Please tally the lines below that contain the string "computer" and reply with that figure only.

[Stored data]
———

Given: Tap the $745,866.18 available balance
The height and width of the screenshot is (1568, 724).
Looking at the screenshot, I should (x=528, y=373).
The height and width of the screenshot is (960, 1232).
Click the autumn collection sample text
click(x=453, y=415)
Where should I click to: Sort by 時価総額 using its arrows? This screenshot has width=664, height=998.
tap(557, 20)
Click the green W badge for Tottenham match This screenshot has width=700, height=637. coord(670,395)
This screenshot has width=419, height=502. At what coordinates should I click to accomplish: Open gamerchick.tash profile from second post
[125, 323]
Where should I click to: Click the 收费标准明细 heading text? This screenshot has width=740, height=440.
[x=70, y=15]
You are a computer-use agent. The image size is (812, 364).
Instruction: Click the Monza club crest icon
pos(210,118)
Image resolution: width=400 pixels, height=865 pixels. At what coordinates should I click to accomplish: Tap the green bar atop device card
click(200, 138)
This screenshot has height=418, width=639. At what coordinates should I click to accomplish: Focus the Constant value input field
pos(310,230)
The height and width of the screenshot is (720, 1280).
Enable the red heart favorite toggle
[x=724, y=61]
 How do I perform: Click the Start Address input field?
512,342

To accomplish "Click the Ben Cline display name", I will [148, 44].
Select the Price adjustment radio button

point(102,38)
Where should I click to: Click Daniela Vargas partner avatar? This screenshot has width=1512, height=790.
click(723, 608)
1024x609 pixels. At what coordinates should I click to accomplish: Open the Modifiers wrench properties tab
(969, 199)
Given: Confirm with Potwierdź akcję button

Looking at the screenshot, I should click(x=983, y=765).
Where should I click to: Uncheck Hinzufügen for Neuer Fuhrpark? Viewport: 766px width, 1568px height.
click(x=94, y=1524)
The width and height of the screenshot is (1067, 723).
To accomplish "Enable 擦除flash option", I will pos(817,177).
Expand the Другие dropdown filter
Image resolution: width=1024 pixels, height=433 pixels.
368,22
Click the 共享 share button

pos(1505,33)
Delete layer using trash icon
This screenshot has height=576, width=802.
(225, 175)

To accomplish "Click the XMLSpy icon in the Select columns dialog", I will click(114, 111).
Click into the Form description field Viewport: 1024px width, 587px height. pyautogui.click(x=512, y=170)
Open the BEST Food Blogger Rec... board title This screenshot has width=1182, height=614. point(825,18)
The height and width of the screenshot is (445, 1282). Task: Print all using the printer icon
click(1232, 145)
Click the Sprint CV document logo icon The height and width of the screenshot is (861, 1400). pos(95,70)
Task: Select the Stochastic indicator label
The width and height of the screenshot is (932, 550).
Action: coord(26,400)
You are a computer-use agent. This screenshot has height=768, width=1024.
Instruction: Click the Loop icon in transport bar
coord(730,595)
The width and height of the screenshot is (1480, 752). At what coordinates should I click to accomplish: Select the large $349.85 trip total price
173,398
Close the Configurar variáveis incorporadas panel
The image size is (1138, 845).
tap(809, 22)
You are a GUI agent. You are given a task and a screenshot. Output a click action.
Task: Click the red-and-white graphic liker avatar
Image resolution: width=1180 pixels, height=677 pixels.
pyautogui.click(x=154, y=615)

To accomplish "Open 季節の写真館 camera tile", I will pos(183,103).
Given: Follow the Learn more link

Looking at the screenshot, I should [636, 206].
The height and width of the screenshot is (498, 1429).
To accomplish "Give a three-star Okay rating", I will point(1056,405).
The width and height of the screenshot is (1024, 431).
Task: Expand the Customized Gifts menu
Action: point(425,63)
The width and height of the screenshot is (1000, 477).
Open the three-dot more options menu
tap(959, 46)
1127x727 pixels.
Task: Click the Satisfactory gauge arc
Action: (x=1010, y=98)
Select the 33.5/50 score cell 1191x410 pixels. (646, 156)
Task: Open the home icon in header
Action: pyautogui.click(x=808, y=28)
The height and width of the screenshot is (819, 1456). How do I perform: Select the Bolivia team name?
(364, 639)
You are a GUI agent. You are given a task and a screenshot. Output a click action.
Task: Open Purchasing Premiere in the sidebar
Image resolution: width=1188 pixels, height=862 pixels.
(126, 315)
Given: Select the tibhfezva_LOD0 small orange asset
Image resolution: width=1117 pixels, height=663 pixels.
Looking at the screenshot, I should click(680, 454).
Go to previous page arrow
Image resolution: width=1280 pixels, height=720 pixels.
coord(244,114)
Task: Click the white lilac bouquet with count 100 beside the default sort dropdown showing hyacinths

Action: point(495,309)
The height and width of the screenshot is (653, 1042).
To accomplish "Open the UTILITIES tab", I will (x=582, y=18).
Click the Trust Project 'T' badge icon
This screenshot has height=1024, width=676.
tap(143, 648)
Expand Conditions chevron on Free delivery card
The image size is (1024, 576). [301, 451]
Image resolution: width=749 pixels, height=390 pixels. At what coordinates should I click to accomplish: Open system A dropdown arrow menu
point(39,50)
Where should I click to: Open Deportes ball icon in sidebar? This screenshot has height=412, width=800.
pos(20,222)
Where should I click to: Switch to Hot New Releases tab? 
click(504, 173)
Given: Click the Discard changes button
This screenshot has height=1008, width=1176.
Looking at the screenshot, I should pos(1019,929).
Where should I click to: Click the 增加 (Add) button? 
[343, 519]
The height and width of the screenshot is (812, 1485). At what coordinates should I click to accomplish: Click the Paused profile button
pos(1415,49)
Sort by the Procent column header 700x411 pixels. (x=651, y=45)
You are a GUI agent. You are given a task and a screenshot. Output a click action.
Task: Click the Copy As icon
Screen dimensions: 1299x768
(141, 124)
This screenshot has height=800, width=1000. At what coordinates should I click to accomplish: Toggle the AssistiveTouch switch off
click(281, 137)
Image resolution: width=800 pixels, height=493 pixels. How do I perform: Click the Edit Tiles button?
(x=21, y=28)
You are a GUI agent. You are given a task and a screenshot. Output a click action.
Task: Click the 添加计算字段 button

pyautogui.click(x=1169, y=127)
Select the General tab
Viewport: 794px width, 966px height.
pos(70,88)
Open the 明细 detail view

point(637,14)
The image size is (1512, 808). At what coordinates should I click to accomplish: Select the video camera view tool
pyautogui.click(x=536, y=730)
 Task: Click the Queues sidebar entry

———

• Task response
2